**WHAT THE TASK ASKS**
Present every one of these records as a numbered list, leaving out any blank lines.

**DATA LINES**
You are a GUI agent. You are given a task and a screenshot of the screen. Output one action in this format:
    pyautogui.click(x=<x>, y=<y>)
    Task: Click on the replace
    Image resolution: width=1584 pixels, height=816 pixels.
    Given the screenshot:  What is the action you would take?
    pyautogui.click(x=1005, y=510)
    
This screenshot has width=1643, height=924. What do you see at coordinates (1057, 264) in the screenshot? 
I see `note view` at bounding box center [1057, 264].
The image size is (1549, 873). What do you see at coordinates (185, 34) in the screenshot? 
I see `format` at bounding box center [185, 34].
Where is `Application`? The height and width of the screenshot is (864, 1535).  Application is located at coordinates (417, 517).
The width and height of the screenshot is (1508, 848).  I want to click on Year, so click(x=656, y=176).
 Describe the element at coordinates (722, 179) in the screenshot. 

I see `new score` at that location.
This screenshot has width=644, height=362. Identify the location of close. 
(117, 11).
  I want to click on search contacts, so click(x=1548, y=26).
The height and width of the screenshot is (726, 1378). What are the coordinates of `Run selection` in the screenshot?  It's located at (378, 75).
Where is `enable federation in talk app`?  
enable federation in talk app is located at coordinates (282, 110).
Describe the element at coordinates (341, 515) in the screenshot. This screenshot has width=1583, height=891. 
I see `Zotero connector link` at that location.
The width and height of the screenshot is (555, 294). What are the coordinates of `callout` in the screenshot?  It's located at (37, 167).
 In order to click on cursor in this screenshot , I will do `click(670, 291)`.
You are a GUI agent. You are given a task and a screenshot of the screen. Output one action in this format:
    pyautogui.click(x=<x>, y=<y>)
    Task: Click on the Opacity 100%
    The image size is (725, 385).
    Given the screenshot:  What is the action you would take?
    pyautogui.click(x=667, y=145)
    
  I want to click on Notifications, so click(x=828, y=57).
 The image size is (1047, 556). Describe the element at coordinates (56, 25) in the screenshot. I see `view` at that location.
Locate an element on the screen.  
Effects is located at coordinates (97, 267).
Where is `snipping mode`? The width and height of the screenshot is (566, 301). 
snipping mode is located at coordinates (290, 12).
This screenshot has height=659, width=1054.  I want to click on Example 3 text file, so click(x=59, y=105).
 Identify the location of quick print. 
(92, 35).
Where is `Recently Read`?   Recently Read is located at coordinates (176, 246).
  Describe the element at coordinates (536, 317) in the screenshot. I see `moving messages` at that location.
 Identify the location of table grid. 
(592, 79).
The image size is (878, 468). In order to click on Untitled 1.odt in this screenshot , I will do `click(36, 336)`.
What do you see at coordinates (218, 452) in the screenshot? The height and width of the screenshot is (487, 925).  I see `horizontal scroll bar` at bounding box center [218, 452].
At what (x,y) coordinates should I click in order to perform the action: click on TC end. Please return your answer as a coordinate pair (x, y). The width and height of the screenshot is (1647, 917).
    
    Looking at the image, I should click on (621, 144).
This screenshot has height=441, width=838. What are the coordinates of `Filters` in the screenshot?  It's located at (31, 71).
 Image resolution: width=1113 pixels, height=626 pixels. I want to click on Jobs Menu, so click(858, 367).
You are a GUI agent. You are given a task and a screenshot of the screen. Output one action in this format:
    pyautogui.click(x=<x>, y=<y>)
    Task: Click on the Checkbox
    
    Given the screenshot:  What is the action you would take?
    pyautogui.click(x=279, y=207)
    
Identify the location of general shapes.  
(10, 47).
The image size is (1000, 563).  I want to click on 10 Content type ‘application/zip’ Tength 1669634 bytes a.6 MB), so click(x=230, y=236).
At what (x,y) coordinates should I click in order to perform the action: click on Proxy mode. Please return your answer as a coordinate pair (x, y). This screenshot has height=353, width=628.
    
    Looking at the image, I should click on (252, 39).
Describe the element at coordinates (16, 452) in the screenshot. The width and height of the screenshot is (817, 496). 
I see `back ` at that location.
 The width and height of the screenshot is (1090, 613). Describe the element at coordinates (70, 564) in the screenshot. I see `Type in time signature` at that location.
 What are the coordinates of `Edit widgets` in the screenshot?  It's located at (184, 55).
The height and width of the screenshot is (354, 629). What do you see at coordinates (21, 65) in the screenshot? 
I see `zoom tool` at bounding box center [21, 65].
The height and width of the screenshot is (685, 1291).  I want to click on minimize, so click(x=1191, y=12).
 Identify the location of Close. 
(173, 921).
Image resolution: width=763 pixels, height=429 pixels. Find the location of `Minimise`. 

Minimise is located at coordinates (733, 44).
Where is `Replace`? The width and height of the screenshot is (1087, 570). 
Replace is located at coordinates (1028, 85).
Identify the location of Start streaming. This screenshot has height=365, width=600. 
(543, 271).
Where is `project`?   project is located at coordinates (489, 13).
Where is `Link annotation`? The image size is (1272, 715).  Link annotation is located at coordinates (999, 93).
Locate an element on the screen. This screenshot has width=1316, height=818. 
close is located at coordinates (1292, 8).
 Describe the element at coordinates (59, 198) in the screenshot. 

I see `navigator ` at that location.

**RESULT OF THIS EXERCISE**
1. You are a GUI agent. You are given a task and a screenshot of the screen. Output one action in this format:
2.     pyautogui.click(x=<x>, y=<y>)
3.     Task: Click on the replace
4.     Image resolution: width=1584 pixels, height=816 pixels.
5.     Given the screenshot:  What is the action you would take?
6.     pyautogui.click(x=1005, y=510)
7. This screenshot has width=1643, height=924. What do you see at coordinates (1057, 264) in the screenshot? 
8. I see `note view` at bounding box center [1057, 264].
9. The image size is (1549, 873). What do you see at coordinates (185, 34) in the screenshot? 
10. I see `format` at bounding box center [185, 34].
11. Where is `Application`? The height and width of the screenshot is (864, 1535).  Application is located at coordinates (417, 517).
12. The width and height of the screenshot is (1508, 848).  I want to click on Year, so click(x=656, y=176).
13.  Describe the element at coordinates (722, 179) in the screenshot. 
14. I see `new score` at that location.
15. This screenshot has width=644, height=362. Identify the location of close. 
16. (117, 11).
17.   I want to click on search contacts, so click(x=1548, y=26).
18. The height and width of the screenshot is (726, 1378). What are the coordinates of `Run selection` in the screenshot?  It's located at (378, 75).
19. Where is `enable federation in talk app`?  
20. enable federation in talk app is located at coordinates (282, 110).
21. Describe the element at coordinates (341, 515) in the screenshot. This screenshot has width=1583, height=891. 
22. I see `Zotero connector link` at that location.
23. The width and height of the screenshot is (555, 294). What are the coordinates of `callout` in the screenshot?  It's located at (37, 167).
24.  In order to click on cursor in this screenshot , I will do `click(670, 291)`.
25. You are a GUI agent. You are given a task and a screenshot of the screen. Output one action in this format:
26.     pyautogui.click(x=<x>, y=<y>)
27.     Task: Click on the Opacity 100%
28.     The image size is (725, 385).
29.     Given the screenshot:  What is the action you would take?
30.     pyautogui.click(x=667, y=145)
31.   I want to click on Notifications, so click(x=828, y=57).
32.  The image size is (1047, 556). Describe the element at coordinates (56, 25) in the screenshot. I see `view` at that location.
33. Locate an element on the screen.  
34. Effects is located at coordinates (97, 267).
35. Where is `snipping mode`? The width and height of the screenshot is (566, 301). 
36. snipping mode is located at coordinates (290, 12).
37. This screenshot has height=659, width=1054.  I want to click on Example 3 text file, so click(x=59, y=105).
38.  Identify the location of quick print. 
39. (92, 35).
40. Where is `Recently Read`?   Recently Read is located at coordinates (176, 246).
41.   Describe the element at coordinates (536, 317) in the screenshot. I see `moving messages` at that location.
42.  Identify the location of table grid. 
43. (592, 79).
44. The image size is (878, 468). In order to click on Untitled 1.odt in this screenshot , I will do `click(36, 336)`.
45. What do you see at coordinates (218, 452) in the screenshot? The height and width of the screenshot is (487, 925).  I see `horizontal scroll bar` at bounding box center [218, 452].
46. At what (x,y) coordinates should I click in order to perform the action: click on TC end. Please return your answer as a coordinate pair (x, y). The width and height of the screenshot is (1647, 917).
47.     Looking at the image, I should click on (621, 144).
48. This screenshot has height=441, width=838. What are the coordinates of `Filters` in the screenshot?  It's located at (31, 71).
49.  Image resolution: width=1113 pixels, height=626 pixels. I want to click on Jobs Menu, so click(858, 367).
50. You are a GUI agent. You are given a task and a screenshot of the screen. Output one action in this format:
51.     pyautogui.click(x=<x>, y=<y>)
52.     Task: Click on the Checkbox
53.     Given the screenshot:  What is the action you would take?
54.     pyautogui.click(x=279, y=207)
55. Identify the location of general shapes.  
56. (10, 47).
57. The image size is (1000, 563).  I want to click on 10 Content type ‘application/zip’ Tength 1669634 bytes a.6 MB), so click(x=230, y=236).
58. At what (x,y) coordinates should I click in order to perform the action: click on Proxy mode. Please return your answer as a coordinate pair (x, y). This screenshot has height=353, width=628.
59.     Looking at the image, I should click on (252, 39).
60. Describe the element at coordinates (16, 452) in the screenshot. The width and height of the screenshot is (817, 496). 
61. I see `back ` at that location.
62.  The width and height of the screenshot is (1090, 613). Describe the element at coordinates (70, 564) in the screenshot. I see `Type in time signature` at that location.
63.  What are the coordinates of `Edit widgets` in the screenshot?  It's located at (184, 55).
64. The height and width of the screenshot is (354, 629). What do you see at coordinates (21, 65) in the screenshot? 
65. I see `zoom tool` at bounding box center [21, 65].
66. The height and width of the screenshot is (685, 1291).  I want to click on minimize, so click(x=1191, y=12).
67.  Identify the location of Close. 
68. (173, 921).
69. Image resolution: width=763 pixels, height=429 pixels. Find the location of `Minimise`. 
70. Minimise is located at coordinates (733, 44).
71. Where is `Replace`? The width and height of the screenshot is (1087, 570). 
72. Replace is located at coordinates (1028, 85).
73. Identify the location of Start streaming. This screenshot has height=365, width=600. 
74. (543, 271).
75. Where is `project`?   project is located at coordinates (489, 13).
76. Where is `Link annotation`? The image size is (1272, 715).  Link annotation is located at coordinates (999, 93).
77. Locate an element on the screen. This screenshot has width=1316, height=818. 
78. close is located at coordinates (1292, 8).
79.  Describe the element at coordinates (59, 198) in the screenshot. 
80. I see `navigator ` at that location.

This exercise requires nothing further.